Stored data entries
►

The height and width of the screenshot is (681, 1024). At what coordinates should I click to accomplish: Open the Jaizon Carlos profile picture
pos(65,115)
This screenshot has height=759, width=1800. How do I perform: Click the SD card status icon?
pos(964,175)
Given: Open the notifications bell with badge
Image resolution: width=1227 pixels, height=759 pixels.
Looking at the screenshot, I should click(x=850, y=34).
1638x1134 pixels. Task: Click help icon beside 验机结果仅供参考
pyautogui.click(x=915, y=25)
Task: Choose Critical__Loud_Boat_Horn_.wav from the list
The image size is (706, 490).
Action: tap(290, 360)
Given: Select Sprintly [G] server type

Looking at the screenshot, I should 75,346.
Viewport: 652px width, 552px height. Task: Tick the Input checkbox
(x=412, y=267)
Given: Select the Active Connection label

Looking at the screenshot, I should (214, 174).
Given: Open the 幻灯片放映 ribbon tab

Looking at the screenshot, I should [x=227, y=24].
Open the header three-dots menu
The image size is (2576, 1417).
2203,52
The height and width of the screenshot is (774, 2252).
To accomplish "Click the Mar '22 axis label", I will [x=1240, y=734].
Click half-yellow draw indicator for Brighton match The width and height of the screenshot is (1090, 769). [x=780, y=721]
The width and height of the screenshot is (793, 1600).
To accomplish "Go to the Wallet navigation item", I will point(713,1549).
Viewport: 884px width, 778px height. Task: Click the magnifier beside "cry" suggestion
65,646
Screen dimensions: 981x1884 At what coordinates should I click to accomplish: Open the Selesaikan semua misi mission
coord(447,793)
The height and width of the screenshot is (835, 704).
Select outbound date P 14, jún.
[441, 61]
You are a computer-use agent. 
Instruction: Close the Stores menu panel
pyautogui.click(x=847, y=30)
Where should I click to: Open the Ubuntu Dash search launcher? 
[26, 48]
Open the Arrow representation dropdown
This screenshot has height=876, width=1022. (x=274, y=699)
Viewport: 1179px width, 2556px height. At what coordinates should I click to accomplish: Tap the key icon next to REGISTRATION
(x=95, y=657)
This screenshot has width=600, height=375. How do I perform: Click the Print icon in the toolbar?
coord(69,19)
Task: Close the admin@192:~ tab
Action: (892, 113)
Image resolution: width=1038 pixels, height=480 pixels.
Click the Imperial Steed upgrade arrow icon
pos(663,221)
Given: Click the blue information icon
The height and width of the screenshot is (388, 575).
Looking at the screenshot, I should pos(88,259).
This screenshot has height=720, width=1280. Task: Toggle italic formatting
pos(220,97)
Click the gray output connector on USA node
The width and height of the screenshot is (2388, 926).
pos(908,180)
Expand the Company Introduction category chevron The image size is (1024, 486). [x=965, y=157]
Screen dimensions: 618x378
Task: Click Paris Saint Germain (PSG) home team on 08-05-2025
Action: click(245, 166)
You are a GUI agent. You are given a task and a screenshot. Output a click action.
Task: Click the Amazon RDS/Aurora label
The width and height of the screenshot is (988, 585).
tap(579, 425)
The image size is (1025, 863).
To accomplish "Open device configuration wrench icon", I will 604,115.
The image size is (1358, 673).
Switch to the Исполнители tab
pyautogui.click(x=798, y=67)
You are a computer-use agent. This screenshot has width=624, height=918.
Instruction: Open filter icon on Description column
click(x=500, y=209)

◄

[WORK INSTRUCTION] Print each entry exactly as it appears above.

[EXPECTED ANSWER]
The height and width of the screenshot is (681, 1024). At what coordinates should I click to accomplish: Open the Jaizon Carlos profile picture
pos(65,115)
This screenshot has height=759, width=1800. How do I perform: Click the SD card status icon?
pos(964,175)
Given: Open the notifications bell with badge
Image resolution: width=1227 pixels, height=759 pixels.
Looking at the screenshot, I should click(x=850, y=34).
1638x1134 pixels. Task: Click help icon beside 验机结果仅供参考
pyautogui.click(x=915, y=25)
Task: Choose Critical__Loud_Boat_Horn_.wav from the list
The image size is (706, 490).
Action: tap(290, 360)
Given: Select Sprintly [G] server type

Looking at the screenshot, I should 75,346.
Viewport: 652px width, 552px height. Task: Tick the Input checkbox
(x=412, y=267)
Given: Select the Active Connection label

Looking at the screenshot, I should (214, 174).
Given: Open the 幻灯片放映 ribbon tab

Looking at the screenshot, I should [x=227, y=24].
Open the header three-dots menu
The image size is (2576, 1417).
2203,52
The height and width of the screenshot is (774, 2252).
To accomplish "Click the Mar '22 axis label", I will [x=1240, y=734].
Click half-yellow draw indicator for Brighton match The width and height of the screenshot is (1090, 769). [x=780, y=721]
The width and height of the screenshot is (793, 1600).
To accomplish "Go to the Wallet navigation item", I will point(713,1549).
Viewport: 884px width, 778px height. Task: Click the magnifier beside "cry" suggestion
65,646
Screen dimensions: 981x1884 At what coordinates should I click to accomplish: Open the Selesaikan semua misi mission
coord(447,793)
The height and width of the screenshot is (835, 704).
Select outbound date P 14, jún.
[441, 61]
You are a computer-use agent. 
Instruction: Close the Stores menu panel
pyautogui.click(x=847, y=30)
Where should I click to: Open the Ubuntu Dash search launcher? 
[26, 48]
Open the Arrow representation dropdown
This screenshot has height=876, width=1022. (x=274, y=699)
Viewport: 1179px width, 2556px height. At what coordinates should I click to accomplish: Tap the key icon next to REGISTRATION
(x=95, y=657)
This screenshot has width=600, height=375. How do I perform: Click the Print icon in the toolbar?
coord(69,19)
Task: Close the admin@192:~ tab
Action: (892, 113)
Image resolution: width=1038 pixels, height=480 pixels.
Click the Imperial Steed upgrade arrow icon
pos(663,221)
Given: Click the blue information icon
The height and width of the screenshot is (388, 575).
Looking at the screenshot, I should pos(88,259).
This screenshot has height=720, width=1280. Task: Toggle italic formatting
pos(220,97)
Click the gray output connector on USA node
The width and height of the screenshot is (2388, 926).
pos(908,180)
Expand the Company Introduction category chevron The image size is (1024, 486). [x=965, y=157]
Screen dimensions: 618x378
Task: Click Paris Saint Germain (PSG) home team on 08-05-2025
Action: click(245, 166)
You are a GUI agent. You are given a task and a screenshot. Output a click action.
Task: Click the Amazon RDS/Aurora label
The width and height of the screenshot is (988, 585).
tap(579, 425)
The image size is (1025, 863).
To accomplish "Open device configuration wrench icon", I will 604,115.
The image size is (1358, 673).
Switch to the Исполнители tab
pyautogui.click(x=798, y=67)
You are a computer-use agent. This screenshot has width=624, height=918.
Instruction: Open filter icon on Description column
click(x=500, y=209)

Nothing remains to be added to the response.